*EXCERPT*:
* BEGIN *

John Pule, a poet and figurative painter, migrated to New Zealand from Niue (the world’s smallest independent state) when he was child. Pule’s paintings tell the modern history of Niue in an abstract, pared-down manner based on traditional Polynesian painting styles, characterized by a segmented picture plane and smudged lines used to decorate Niuean tapa (hiapo), a cloth made from the bark of breadfruit or mulberry trees. Pule was baptized a Mormon, and missions and churches are a recurring image in his paintings. One of his most important paintings, Take These With You When You Leave (1998) (fig. 4), includes images of churches along with representations of airplanes, weapons, tools, ships, cars, and farms. The depiction of symbols of contemporary life in a traditional form of representation suggests dissatisfaction with the history of settlement on Niue and its impact on traditional life.

Such strident criticism of changes in his homeland continues in the paintings included in this exhibition. For example, all three works in a series created over the past year, I had a Mind as Invisible as Light (2002) (cat. 30), Tofua (2002) (cat. 29), and Amanakiega (2003) (cat. 28), use churches as the setting for scenes of violence. In these works, we see miniature silhouetted figures drawn in black ink gathered around a crucifixion, or wounded figures being carried into ambulances or helicopters. The activity takes place on shapes that resemble blood-red islands, which could be interpreted as clouds. Is this real, or something conjured by the artist’s imagination? We have to assume it is real, given the title of one of these works, Tofua, that makes reference to the name of the boat on which the artist and his family migrated to New Zealand.

Although her father is Samoan, Niki Hastings-McFall was born in New Zealand and grew up there. As an adult, in Auckland, she recalls seeing lei made from plastic bags and egg shell cartons at local street fairs. This became an important influence on her work, which frequently employs lei made from all kinds of popular, everyday materials.

* END *

*SET EXERCISE*: Please copy from the excerpt on John Pule and Niki Hastings-McFall the passage between "Such strident criticism" and "to New Zealand.", inclusive. The lines that follow are not needed for anything here.

*RECORDED INFORMATION*:
* BEGIN *

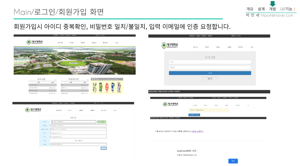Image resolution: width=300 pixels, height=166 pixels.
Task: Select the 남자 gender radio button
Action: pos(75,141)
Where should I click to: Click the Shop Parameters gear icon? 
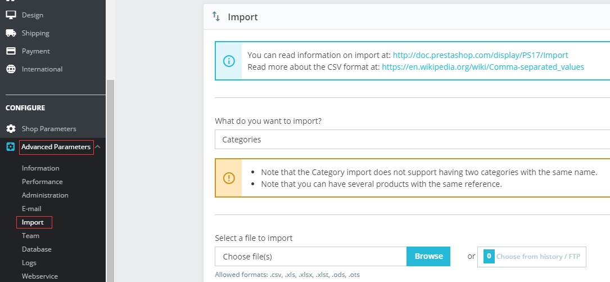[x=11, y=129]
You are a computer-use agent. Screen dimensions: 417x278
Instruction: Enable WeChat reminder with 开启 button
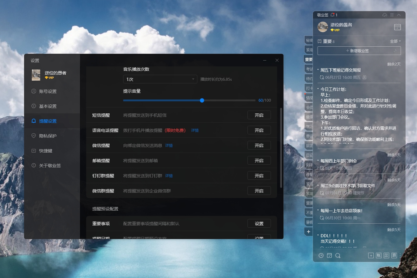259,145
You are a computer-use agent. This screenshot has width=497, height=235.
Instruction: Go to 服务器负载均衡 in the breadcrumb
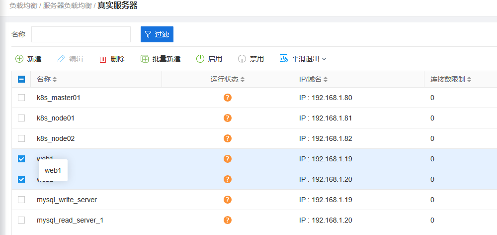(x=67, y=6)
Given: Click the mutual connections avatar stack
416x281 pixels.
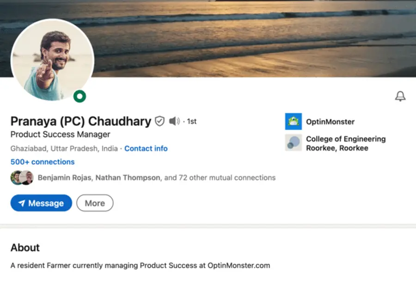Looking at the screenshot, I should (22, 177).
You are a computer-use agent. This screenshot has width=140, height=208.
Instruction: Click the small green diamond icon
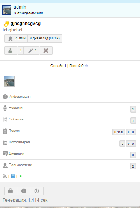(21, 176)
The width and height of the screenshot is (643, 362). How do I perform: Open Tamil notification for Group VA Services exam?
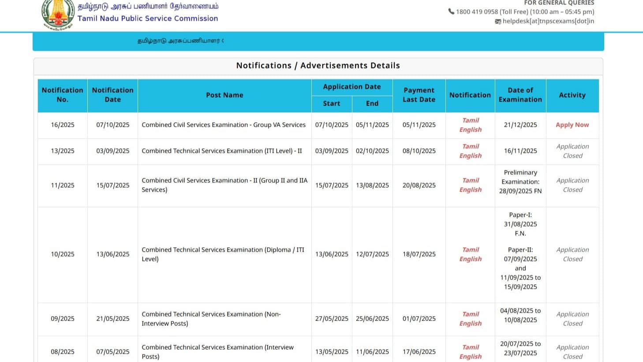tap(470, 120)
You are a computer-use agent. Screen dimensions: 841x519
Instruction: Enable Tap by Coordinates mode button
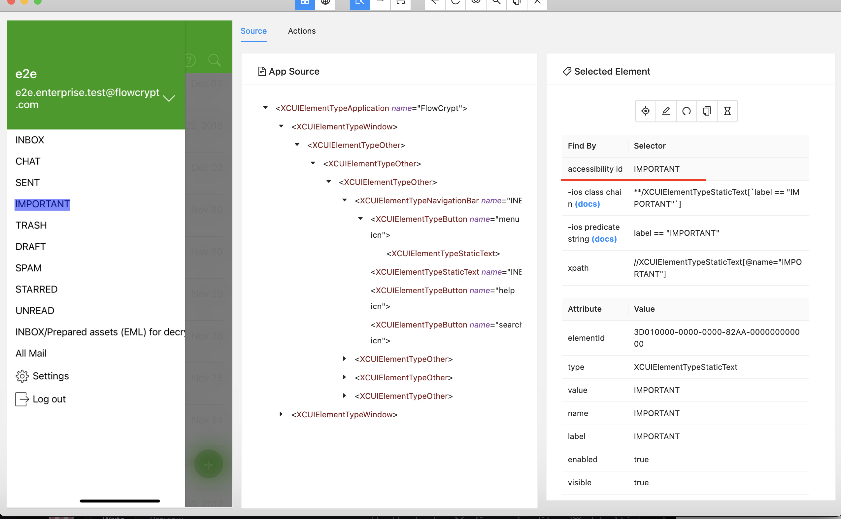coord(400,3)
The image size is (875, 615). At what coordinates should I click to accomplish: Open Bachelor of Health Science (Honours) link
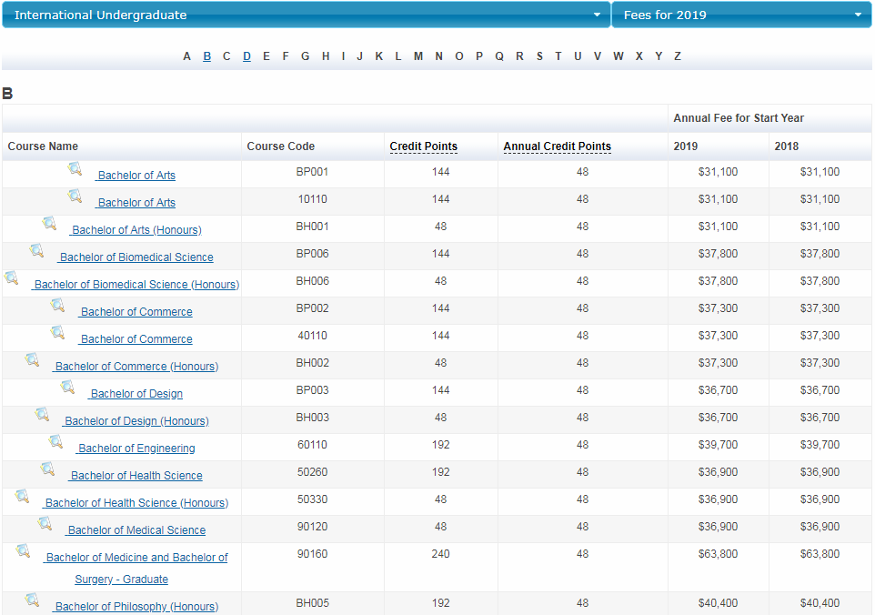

* END *
* BEGIN *

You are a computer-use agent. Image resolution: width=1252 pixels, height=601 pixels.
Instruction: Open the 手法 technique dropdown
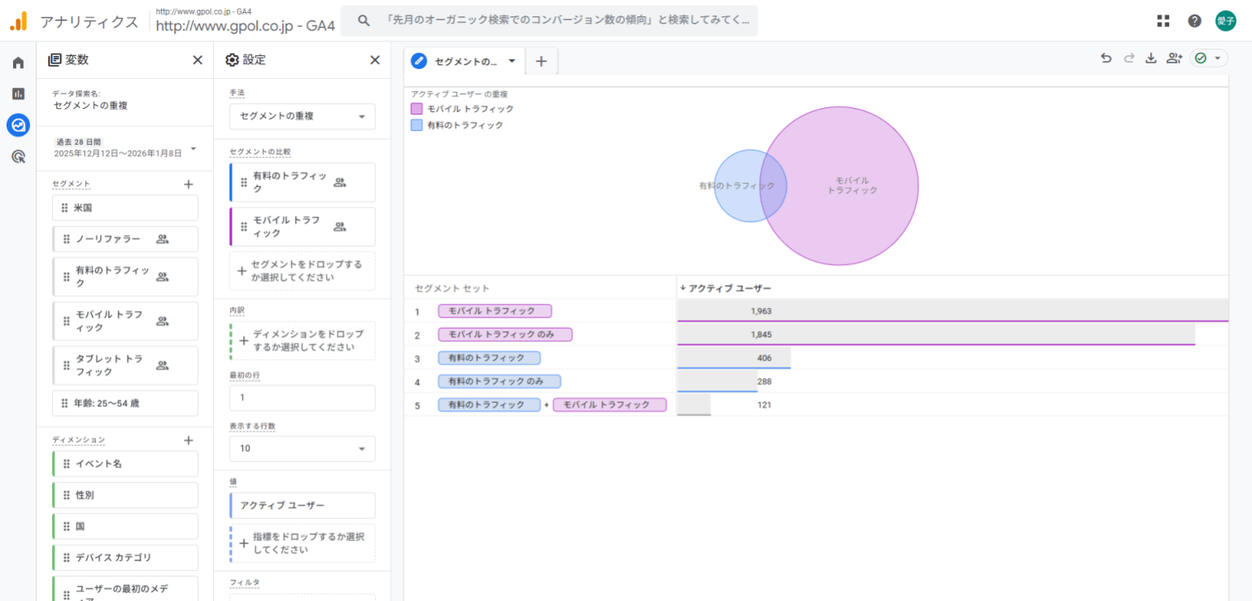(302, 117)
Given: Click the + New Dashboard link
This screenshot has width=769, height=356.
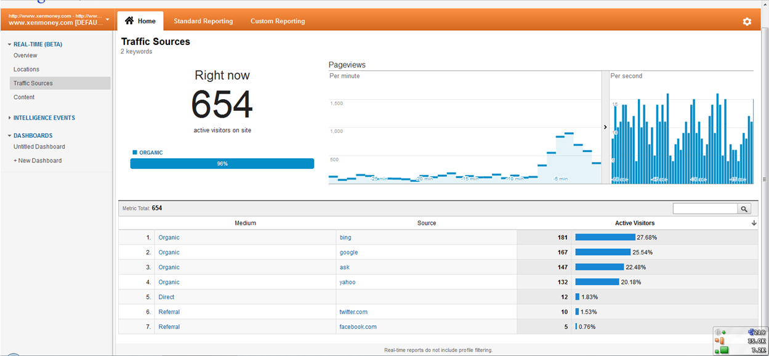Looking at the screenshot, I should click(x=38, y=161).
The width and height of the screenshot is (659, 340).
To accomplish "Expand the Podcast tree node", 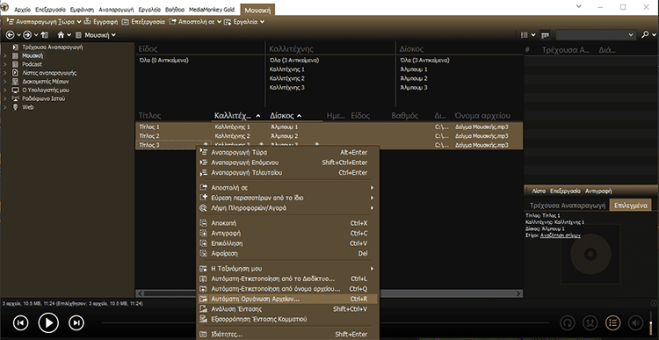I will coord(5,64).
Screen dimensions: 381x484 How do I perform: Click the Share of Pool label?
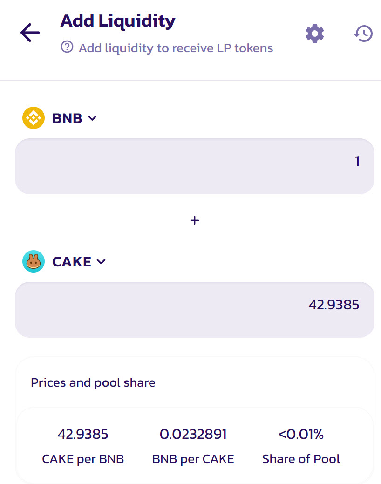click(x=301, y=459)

* END *
* BEGIN *

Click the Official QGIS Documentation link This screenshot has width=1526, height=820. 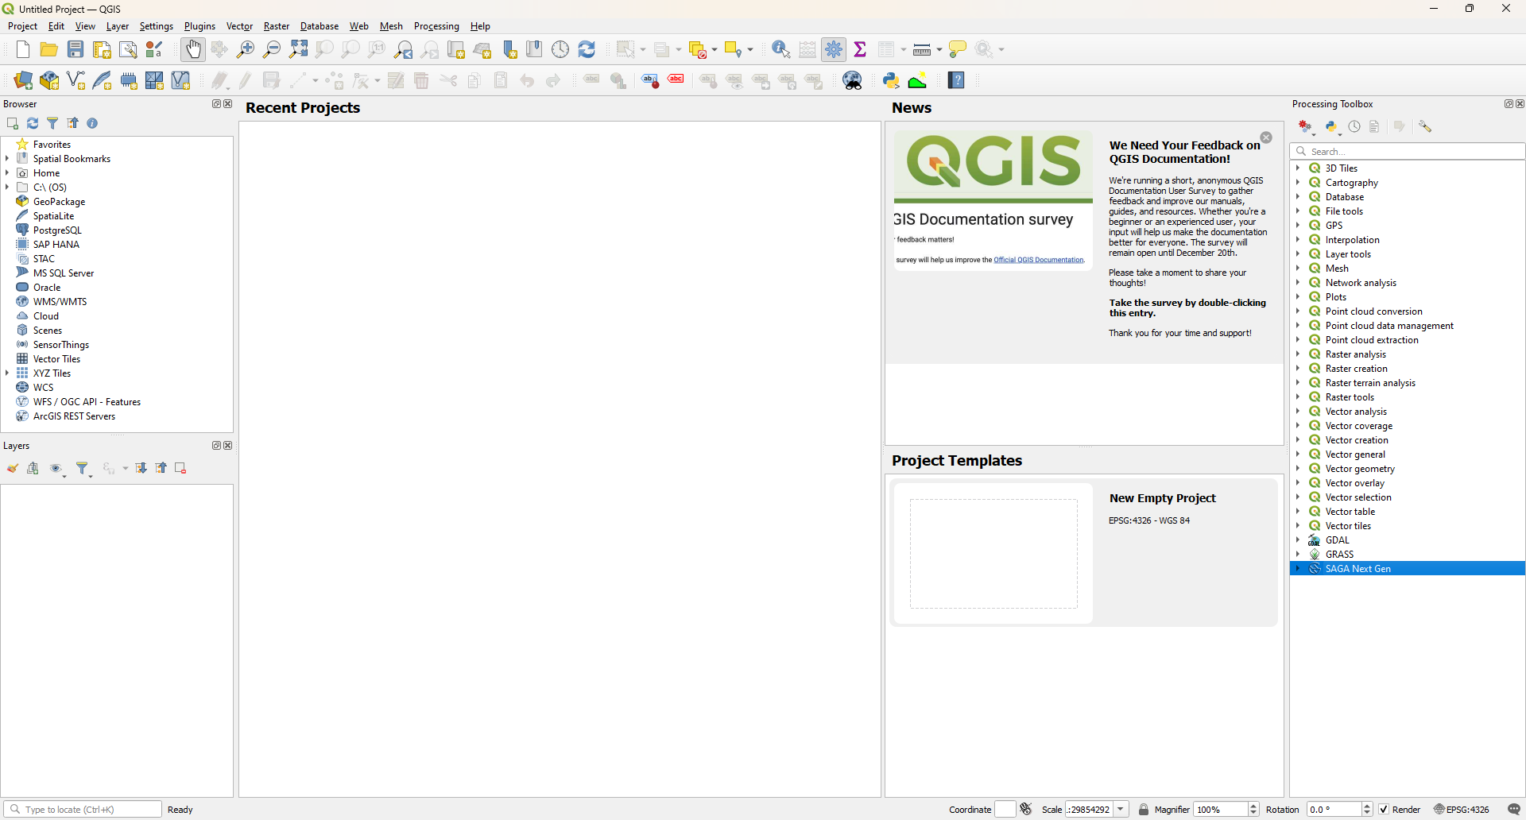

* END *

*RESULT BELOW*:
Such strident criticism of changes in his homeland continues in the paintings included in this exhibition. For example, all three works in a series created over the past year, I had a Mind as Invisible as Light (2002) (cat. 30), Tofua (2002) (cat. 29), and Amanakiega (2003) (cat. 28), use churches as the setting for scenes of violence. In these works, we see miniature silhouetted figures drawn in black ink gathered around a crucifixion, or wounded figures being carried into ambulances or helicopters. The activity takes place on shapes that resemble blood-red islands, which could be interpreted as clouds. Is this real, or something conjured by the artist’s imagination? We have to assume it is real, given the title of one of these works, Tofua, that makes reference to the name of the boat on which the artist and his family migrated to New Zealand.